### Problem details
No line before the one containing "The height and width of the screenshot is (538, 789)." is to be output; retype exactly that line and all lines that follow it to the end of the records.

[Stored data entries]
◇ ◇ ◇ ◇ ◇ ◇ ◇

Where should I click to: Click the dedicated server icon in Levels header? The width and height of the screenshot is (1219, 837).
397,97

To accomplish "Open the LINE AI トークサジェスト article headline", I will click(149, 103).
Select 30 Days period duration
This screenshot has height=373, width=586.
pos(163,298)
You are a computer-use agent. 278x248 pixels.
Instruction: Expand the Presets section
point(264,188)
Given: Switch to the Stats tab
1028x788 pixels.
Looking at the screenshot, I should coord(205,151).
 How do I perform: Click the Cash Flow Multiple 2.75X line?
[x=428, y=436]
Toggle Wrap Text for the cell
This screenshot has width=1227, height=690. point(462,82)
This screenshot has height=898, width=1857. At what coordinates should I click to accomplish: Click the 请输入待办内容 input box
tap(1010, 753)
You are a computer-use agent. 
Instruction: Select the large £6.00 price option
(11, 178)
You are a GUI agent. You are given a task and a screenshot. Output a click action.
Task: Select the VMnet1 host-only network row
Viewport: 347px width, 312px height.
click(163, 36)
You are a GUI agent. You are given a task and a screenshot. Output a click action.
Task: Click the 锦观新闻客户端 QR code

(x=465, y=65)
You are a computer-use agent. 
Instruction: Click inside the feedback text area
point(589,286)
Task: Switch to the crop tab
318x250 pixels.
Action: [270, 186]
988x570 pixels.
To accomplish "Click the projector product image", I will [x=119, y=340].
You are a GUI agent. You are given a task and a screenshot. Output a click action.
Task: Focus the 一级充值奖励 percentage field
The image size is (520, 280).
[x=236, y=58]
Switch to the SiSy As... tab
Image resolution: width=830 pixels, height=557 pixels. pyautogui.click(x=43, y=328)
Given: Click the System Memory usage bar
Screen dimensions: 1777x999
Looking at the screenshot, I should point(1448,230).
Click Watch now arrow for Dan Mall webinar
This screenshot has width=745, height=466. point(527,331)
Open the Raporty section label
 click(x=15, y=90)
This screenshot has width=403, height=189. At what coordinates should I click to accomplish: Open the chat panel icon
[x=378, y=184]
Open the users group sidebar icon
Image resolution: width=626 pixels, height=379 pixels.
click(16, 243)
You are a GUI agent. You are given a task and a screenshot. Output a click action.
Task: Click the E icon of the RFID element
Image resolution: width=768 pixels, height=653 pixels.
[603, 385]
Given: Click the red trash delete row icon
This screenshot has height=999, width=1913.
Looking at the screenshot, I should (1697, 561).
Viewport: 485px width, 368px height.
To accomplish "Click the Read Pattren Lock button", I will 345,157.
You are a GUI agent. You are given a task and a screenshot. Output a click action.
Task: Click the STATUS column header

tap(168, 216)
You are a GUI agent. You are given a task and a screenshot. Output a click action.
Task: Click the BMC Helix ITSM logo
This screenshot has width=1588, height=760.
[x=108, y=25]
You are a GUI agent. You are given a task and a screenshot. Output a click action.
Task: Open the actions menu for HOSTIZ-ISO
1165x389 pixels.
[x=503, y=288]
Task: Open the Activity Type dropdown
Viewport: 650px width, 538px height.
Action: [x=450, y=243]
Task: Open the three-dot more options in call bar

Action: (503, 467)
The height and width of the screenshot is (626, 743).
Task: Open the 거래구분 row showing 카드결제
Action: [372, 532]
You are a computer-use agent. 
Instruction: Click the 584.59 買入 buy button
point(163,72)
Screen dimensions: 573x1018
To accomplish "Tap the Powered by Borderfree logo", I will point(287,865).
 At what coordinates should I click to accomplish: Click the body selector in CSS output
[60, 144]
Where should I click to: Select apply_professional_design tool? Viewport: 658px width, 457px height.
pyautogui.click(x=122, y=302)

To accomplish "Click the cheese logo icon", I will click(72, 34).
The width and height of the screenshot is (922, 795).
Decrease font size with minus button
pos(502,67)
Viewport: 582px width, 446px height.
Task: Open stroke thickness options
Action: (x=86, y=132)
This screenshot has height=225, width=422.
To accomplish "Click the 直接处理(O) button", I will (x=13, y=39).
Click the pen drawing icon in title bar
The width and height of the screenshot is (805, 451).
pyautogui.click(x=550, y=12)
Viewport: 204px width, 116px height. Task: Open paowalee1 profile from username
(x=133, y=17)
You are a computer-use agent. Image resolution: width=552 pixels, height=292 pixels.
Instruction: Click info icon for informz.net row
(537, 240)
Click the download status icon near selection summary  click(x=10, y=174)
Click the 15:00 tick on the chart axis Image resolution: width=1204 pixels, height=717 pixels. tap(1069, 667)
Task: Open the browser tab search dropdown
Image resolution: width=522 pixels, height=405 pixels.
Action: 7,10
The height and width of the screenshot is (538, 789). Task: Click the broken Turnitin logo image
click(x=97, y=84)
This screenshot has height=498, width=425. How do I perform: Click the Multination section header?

◇ ◇ ◇ ◇ ◇ ◇ ◇

### Task result
The height and width of the screenshot is (538, 789). Task: Click the broken Turnitin logo image
click(x=97, y=84)
This screenshot has height=498, width=425. How do I perform: Click the Multination section header?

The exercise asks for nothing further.